Figure 2. Effects of empagliflozin versus placebo on serum uric acid in subgroups defined by baseline characteristics.

*To convert uric acid to mg/dL, divide by 59.48 (380 μmol/L ≈ 6.4 mg/dL; 480 μmol/L ≈ 8.1 mg/dL). Analysis required participants to have at least one measurement of uric acid during follow-up at 2 and/or 18 months (n=2691 participants).
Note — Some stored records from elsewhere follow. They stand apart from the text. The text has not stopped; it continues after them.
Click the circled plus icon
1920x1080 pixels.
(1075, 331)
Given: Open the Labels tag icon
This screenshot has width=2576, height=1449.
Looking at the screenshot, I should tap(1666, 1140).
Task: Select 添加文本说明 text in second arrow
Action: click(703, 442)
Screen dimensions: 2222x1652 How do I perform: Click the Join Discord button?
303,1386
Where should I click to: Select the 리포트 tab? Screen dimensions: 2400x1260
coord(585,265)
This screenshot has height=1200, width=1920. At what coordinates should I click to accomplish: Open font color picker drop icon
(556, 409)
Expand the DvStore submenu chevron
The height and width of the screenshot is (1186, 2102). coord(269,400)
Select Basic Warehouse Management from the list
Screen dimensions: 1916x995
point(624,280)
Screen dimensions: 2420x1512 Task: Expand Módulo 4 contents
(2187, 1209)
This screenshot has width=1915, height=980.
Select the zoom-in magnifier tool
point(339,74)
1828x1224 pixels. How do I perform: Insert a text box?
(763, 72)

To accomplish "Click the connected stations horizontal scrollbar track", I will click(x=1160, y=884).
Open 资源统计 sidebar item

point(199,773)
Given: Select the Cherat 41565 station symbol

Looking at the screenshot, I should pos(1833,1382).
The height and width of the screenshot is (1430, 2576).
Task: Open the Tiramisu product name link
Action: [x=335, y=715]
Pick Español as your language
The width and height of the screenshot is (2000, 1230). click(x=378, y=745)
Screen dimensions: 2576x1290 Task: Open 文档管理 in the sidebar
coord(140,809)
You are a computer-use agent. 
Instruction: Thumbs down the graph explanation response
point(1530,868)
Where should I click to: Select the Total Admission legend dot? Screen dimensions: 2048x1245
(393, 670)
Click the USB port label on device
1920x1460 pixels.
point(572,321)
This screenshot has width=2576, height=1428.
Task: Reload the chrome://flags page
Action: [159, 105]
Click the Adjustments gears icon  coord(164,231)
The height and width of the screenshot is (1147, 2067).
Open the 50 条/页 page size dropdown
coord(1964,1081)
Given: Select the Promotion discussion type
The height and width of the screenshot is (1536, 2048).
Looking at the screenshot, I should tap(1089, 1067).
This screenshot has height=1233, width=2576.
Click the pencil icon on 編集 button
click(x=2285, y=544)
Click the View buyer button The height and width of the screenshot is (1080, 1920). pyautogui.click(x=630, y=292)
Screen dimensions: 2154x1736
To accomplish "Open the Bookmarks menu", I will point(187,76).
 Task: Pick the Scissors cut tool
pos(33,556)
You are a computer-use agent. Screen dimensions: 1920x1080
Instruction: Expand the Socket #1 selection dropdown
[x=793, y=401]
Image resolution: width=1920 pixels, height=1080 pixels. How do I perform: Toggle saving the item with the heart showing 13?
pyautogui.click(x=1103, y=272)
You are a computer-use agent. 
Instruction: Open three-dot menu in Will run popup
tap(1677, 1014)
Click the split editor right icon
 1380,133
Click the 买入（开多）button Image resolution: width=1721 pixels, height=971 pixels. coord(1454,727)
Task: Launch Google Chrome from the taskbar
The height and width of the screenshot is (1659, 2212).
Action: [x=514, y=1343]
Absolute differences in study-average uric acid between treatment groups (empagliflozin minus placebo) are derived from a repeated measures mixed model (MMRM) adjusted for baseline serum uric acid (in continuous form), baseline-by-time interaction, the covariates used in the minimisation algorithm (categories of age, sex, diabetes, estimated glomerular filtration rate, urinary albumin-to-creatinine ratio and region) fixed categorical effects of time, treatment allocation and treatment-by-time interaction, and weighted in proportion to the amount of time between follow-up visits.. Interaction terms are included in the MMRM models to assess for heterogeneity (sex, diabetes, previous gout, any diuretic therapy) between or trend (estimated GFR, serum uric acid) across subgroup-specific means and standard errors. Relative differences are presented in Supplementary Figure 4. Uric-acid lowering therapty includes xanthine oxidase inhibitors and primary uricosuric drugs (see Methods). GFR = glomerular filtration rate. Missing baseline uric acid (4/2691 participants) was imputed with the baseline mean and so participants are included in the middle subgroup category ≥380 <480 μmol/L.